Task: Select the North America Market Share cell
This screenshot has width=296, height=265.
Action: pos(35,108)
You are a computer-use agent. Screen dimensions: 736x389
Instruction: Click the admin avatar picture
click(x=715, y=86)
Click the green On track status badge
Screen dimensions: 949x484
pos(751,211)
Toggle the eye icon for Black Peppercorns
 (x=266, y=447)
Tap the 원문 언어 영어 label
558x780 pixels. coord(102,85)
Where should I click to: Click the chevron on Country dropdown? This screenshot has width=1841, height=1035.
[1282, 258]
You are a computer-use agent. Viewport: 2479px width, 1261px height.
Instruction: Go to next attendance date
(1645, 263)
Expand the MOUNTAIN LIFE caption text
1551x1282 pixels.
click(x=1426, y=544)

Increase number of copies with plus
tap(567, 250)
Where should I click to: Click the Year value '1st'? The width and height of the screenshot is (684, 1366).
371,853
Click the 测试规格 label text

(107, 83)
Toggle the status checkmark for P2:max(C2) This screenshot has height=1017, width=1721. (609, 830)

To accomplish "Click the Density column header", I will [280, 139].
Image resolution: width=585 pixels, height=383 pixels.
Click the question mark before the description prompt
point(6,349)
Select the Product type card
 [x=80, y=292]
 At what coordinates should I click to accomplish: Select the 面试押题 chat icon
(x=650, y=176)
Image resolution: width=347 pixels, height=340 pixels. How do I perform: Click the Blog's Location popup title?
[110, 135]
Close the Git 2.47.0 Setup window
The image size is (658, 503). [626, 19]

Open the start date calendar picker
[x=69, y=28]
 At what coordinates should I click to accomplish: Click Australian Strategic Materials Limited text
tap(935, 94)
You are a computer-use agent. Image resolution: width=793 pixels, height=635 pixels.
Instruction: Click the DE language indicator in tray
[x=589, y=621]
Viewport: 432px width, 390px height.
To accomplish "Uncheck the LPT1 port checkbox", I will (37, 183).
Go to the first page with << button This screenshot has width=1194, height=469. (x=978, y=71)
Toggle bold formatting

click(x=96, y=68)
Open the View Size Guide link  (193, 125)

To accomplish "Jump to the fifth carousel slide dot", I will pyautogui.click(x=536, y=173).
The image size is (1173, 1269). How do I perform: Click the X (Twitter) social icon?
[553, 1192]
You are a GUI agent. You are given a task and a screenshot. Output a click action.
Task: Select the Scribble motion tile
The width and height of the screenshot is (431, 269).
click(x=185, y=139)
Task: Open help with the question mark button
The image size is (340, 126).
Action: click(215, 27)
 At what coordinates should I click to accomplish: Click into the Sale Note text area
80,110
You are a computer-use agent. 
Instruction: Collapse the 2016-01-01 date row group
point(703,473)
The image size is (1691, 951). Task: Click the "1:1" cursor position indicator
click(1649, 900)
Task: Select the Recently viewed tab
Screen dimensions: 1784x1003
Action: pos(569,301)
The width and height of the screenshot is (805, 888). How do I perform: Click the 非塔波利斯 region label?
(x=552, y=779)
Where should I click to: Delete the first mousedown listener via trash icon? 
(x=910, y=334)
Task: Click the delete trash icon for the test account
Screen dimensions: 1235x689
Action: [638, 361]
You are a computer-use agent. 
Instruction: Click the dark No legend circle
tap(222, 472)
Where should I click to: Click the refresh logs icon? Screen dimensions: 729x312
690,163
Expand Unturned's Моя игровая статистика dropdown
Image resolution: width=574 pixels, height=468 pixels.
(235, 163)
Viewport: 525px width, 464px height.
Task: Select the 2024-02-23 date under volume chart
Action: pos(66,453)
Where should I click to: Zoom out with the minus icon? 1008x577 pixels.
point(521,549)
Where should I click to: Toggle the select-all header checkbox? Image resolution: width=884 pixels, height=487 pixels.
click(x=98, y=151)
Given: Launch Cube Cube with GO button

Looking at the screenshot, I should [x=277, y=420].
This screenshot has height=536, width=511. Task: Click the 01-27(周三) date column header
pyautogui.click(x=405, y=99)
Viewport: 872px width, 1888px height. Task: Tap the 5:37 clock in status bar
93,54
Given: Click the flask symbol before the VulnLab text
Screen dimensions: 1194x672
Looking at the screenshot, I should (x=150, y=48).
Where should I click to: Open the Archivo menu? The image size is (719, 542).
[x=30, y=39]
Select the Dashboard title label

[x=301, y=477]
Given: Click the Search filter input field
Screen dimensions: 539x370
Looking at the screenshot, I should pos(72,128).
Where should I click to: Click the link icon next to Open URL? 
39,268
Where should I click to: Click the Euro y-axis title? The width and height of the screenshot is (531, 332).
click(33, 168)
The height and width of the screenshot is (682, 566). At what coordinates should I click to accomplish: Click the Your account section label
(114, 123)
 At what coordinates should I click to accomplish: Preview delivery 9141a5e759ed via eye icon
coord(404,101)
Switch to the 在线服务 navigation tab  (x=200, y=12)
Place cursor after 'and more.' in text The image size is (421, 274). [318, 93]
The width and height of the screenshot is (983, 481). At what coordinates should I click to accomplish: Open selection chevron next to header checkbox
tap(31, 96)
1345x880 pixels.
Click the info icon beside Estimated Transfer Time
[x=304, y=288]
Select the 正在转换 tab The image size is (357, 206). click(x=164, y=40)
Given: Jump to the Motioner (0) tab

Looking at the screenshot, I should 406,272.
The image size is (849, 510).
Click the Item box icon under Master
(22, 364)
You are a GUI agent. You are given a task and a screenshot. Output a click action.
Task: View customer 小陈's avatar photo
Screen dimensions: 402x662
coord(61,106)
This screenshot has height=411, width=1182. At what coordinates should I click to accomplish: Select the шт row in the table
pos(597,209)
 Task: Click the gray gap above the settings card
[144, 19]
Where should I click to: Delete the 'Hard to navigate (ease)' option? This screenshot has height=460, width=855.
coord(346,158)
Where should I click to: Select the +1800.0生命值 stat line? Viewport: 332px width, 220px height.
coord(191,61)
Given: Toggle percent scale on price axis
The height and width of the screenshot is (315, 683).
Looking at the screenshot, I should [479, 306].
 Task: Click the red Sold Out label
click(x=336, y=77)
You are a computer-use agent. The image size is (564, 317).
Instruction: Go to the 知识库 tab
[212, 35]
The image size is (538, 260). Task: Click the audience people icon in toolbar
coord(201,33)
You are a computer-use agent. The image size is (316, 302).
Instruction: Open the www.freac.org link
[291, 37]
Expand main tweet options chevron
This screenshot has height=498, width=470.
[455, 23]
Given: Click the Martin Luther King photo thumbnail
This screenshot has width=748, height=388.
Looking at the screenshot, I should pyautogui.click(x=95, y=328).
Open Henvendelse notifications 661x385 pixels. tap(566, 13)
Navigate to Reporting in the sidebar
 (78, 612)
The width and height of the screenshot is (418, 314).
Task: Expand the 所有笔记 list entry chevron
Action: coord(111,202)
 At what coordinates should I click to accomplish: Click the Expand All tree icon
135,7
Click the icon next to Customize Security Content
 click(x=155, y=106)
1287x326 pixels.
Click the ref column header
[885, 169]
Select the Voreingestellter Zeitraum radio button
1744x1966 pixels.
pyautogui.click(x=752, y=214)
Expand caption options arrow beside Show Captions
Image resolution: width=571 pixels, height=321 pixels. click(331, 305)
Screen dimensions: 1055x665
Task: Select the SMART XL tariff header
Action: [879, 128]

__WHAT TO WORK ON__
Pick out each line in the rows above that contains the string "with" and copy it. Case counts.

__WORKED SOLUTION__
Increase number of copies with plus
Go to the first page with << button This screenshot has width=1194, height=469. (x=978, y=71)
Task: Open help with the question mark button
Where should I click to: Zoom out with the minus icon? 1008x577 pixels.
Given: Launch Cube Cube with GO button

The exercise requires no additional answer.